Sal 119, 1.10-16.27-37
[1]Beato l'uomo di integra condotta, che cammina nella legge del Signore.
[10] Con tutto il cuore ti cerco: non farmi deviare dai tuoi precetti.
[11] Conservo nel cuore le tue parole per non offenderti con il peccato.
[12] Benedetto sei tu, Signore; mostrami il tuo volere.
[13] Con le mie labbra ho enumerato tutti i giudizi della tua bocca.
[14] Nel seguire i tuoi ordini è la mia gioia più che in ogni altro bene.
[15] Voglio meditare i tuoi comandamenti, considerare le tue vie.
[16] Nella tua volontà è la mia gioia; mai dimenticherò la tua parola.
[27] Fammi conoscere la via dei tuoi precetti e mediterò i tuoi prodigi.
[28] Io piango nella tristezza; sollevami secondo la tua promessa.

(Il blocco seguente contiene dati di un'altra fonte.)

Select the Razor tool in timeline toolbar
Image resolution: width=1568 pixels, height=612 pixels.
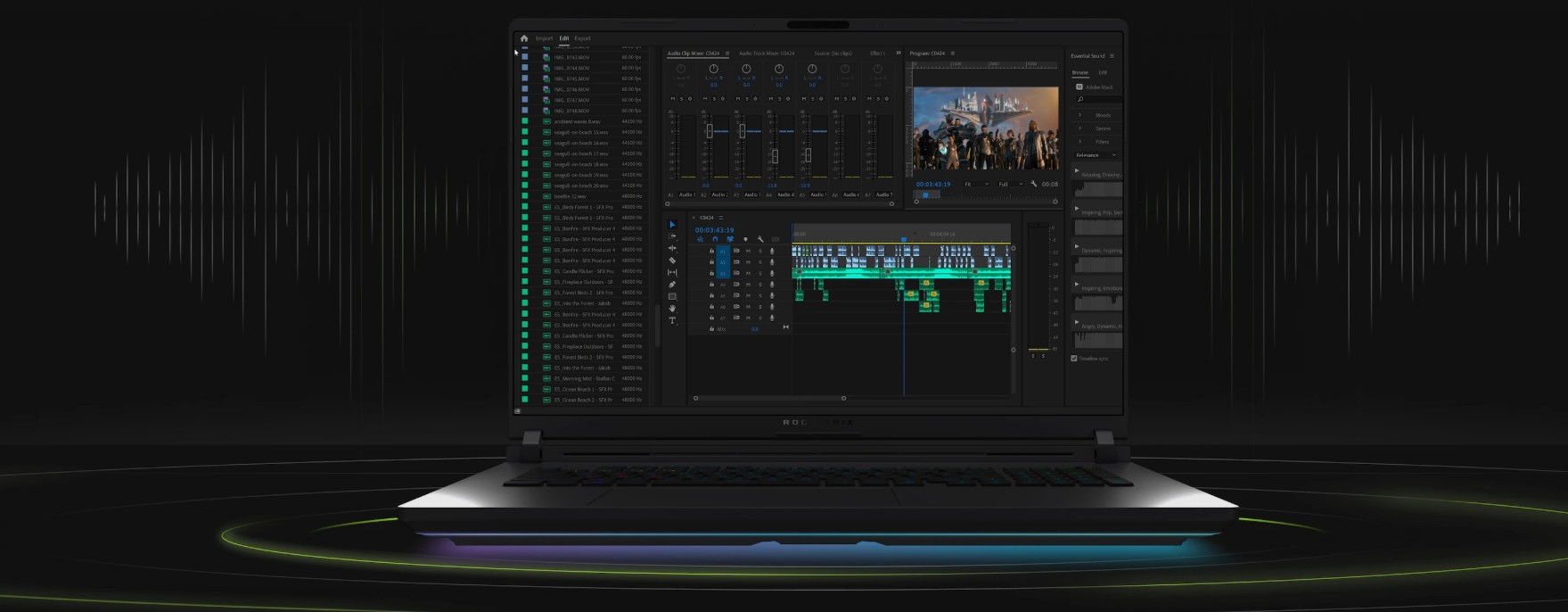pyautogui.click(x=672, y=261)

[29] Tieni lontana da me la via della menzogna, fammi dono della tua legge.
[30] Ho scelto la via della giustizia, mi sono proposto i tuoi giudizi.
[31] Ho aderito ai tuoi insegnamenti, Signore, che io non resti confuso.
[32] Corro per la via dei tuoi comandamenti, perché hai dilatato il mio cuore.
[33] Indicami, Signore, la via dei tuoi decreti e la seguirò sino alla fine.
[34] Dammi intelligenza, perché io osservi la tua legge e la custodisca con tutto il cuore.
[35] Dirigimi sul sentiero dei tuoi comandi, perché in esso è la mia gioia.
[36] Piega il mio cuore verso i tuoi insegnamenti e non verso la sete del guadagno.
[37] Distogli i miei occhi dalle cose vane, fammi vivere sulla tua via.
Quanto meno mangi, bevi, compri libri, vai a teatro, al ballo e all'osteria, quanto meno pensi, ami, fai teorie, canti, dipingi, verseg¬gi eccetera, tanto più risparmi, tanto più grande diventa il tuo tesoro che né i tarli né la polvere possono consumare. K. MARX, Manoscritti economico-filosofici del 1844 (1844), pp. 336-337.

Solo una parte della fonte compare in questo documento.